Speech Recognition

Overview

Aculab Cloud uses Google Speech-to-Text, a multilingual natural language speech recogniser powered by machine learning. In practice, this means you tell it what language it'll be hearing then it will do its best to transcribe whatever you say to it. You can optionally provide hint information to adapt the recogniser to words or phrases which are more likely to be said.

In combination with Text To Speech (TTS), our Speech Recognition allows your application to present a natural, conversational interface to the user. This gives you much flexibility in how to drive the conversation, including the use of AI driven chatbots.

Our Speech Recognition is available for REST applications only, and requires REST API v2. It may be accessed using the get_input, play, run_speech_menu, start_transcription and stop_transcription actions.

Languages

Currently, our Speech Recognition supports 120 languages and language variants. For the up to date list, see Speech Recognition Languages.

Models

Google Speech-to-Text defines a number of models that have been trained from millions of examples of audio from specific sources, for example phone calls or videos. Recognition accuracy can be improved by using the specialized model that relates to the kind of audio data being analysed.

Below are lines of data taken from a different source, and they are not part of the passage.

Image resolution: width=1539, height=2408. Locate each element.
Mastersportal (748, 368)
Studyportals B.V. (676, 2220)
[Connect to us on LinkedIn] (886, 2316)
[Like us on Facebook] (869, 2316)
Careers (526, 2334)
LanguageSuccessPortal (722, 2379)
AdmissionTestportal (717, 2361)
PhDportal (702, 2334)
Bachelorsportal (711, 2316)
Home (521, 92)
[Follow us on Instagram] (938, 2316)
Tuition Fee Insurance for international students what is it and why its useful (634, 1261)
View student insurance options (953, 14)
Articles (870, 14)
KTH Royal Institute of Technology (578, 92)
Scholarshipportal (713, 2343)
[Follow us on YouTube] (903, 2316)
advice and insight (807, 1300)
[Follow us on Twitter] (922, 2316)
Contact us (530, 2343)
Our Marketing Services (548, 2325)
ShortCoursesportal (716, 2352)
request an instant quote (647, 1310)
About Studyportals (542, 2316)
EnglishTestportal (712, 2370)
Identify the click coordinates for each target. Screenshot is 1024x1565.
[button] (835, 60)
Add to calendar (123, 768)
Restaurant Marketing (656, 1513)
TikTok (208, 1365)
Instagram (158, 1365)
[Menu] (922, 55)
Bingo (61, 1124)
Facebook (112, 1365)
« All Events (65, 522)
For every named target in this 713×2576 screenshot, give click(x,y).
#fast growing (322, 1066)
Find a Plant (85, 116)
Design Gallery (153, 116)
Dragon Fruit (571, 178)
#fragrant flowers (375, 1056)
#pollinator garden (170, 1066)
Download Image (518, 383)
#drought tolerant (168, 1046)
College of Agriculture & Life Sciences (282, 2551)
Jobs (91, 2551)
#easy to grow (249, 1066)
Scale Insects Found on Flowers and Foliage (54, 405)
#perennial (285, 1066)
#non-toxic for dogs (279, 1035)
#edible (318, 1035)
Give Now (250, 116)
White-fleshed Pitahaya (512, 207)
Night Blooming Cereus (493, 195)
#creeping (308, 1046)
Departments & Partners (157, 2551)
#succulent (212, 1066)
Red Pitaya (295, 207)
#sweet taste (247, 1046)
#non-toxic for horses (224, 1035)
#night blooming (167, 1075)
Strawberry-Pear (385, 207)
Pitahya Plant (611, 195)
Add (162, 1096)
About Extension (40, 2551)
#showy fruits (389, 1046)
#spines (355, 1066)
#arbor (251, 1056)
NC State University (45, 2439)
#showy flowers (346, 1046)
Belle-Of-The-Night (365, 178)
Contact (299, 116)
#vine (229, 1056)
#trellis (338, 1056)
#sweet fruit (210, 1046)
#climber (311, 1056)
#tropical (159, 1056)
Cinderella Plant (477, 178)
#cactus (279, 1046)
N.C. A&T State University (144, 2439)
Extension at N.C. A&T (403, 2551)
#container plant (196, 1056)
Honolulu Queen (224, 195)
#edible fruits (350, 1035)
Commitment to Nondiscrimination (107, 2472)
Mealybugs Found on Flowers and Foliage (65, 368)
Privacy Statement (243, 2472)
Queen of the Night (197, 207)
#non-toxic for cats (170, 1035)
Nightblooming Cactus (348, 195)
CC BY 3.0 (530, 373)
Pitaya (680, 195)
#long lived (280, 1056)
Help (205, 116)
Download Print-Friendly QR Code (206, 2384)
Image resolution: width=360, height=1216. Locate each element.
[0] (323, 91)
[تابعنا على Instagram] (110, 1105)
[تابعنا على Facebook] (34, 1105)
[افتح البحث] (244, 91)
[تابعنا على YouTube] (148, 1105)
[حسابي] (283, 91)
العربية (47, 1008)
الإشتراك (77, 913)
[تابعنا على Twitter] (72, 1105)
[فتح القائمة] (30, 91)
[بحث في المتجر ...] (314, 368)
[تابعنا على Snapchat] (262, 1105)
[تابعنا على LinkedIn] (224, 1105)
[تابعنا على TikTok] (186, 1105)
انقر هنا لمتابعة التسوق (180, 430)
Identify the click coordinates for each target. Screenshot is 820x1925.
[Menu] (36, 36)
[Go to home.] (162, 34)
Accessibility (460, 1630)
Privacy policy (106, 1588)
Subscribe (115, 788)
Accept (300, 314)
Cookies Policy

For example, the phone_call model used on audio data recorded from a phone call will produce more accurate transcription results than the default, command_and_search, or video models.

Premium models

Google have made premium models available for some languages, for specific use cases (e.g. medical_conversation). These models have been optimized to more accurately recognise audio data from these specific use cases. See Speech Recognition Languages to see which premium models are available for your language.

Use cases

Conversations

In most applications, the main action used to drive a conversation with the user is get_input. This allows you to play a file or TTS prompt, then receive a transcription of the user's response passed to your next_page. An example interaction might be:

  • Prompt: "What would you like to do?"
  • Response: "Pay a bill."

The run_speech_menu action, being somewhat more restricted, is ideal for menu driven applications. Here, a file or TTS prompt is played, and the user's response, which must be one of a set of specified words or short phrases, is passed to the selected next_page. An example interaction here might be:

  • Prompt:"Would you like to speak to Sales, Marketing or Support?"
  • Response: "Support"

Play with selective barge-in

The play action seems at first sight an odd place to feature Speech Recognition. However, consider the case when the user is listening to a long recorded voicemail. They may say a small number of things to stop it, for example "Next", "Again" or "Delete" but, with it being a long voicemail, there is always the chance of the Speech Recognition transcribing some background speech. The play action allows the application to specify whether barge-in on speech is allowed and, if so, whether it is restricted to specific supplied phrases.

Live transcription

The start_transcription and stop_transcription actions allow your application to receive a live transcription, sent to their chosen page, of the speech on any combination of the inbound and outbound audio streams, all performed outside the ongoing IVR call flow. These actions would typically be used to allow the application to be aware of and react to the content of human to human conversations. For example, a section of the agent or receptionist's screen may update to display a 'Book an appointment' button if the caller mentions they'd like to. Alternatively, the manager's screen may update to flag while an agent is involved in a particularly difficult conversation.

Live translation

The connect action can be configured to include an AI translator in the conversation. The translator will use TTS to say translations of the speech recognized from each user to both parties.

Speech adaption

When starting speech recognition, as well as specifying the language, the application may optionally provide a set of words or phrases, word_hints, to adapt the recognition to what is more likely to be said. This reflects the fact that very few conversations are open ended - the application generally has some prior knowledge of the speech it is expecting to receive. For example, when asking the caller to pick a colour, including "aquamarine" in the word hints will make the recogniser more likely to transcribe that than "aqua marine". Similarly, when asking the caller to say a digit, providing a set of word_hints comprising all the digits will improve the accuracy of the transcription.

Note that, in spite of the above, our Speech Recognition is not a grammar based speech recogniser. So, for example, you can't constrain its output to be four digits, a time or a date. However, armed with word_hints and some post processing of the transcription, it can allow very natural, expressive dialogues and is well matched to the increasingly human-like conversations of modern AI chatbots.

Charging

On a trial account you can start using Speech Recognition straight away.

For other accounts, our Speech Recognition is charged per recognition, per minute with 15 second granularity. So, for example:

  • A get_input which listens for 12 seconds will be charged for 15 seconds.
  • A start_transcription for separate outbound and inbound audio which listens for 3 minutes 20 seconds will be charged for 7 minutes (each of the two transcriptions is charged for 3 minutes and 30 seconds).

You can obtain detailed charge information for a specific call using the Application Status web service. You can obtain detailed charge information for calls over a period of time using the Managing Reports web services. When using transcription in Separate mode there will be two corresponding entries in the Feature Data Record (FDR), one for each direction.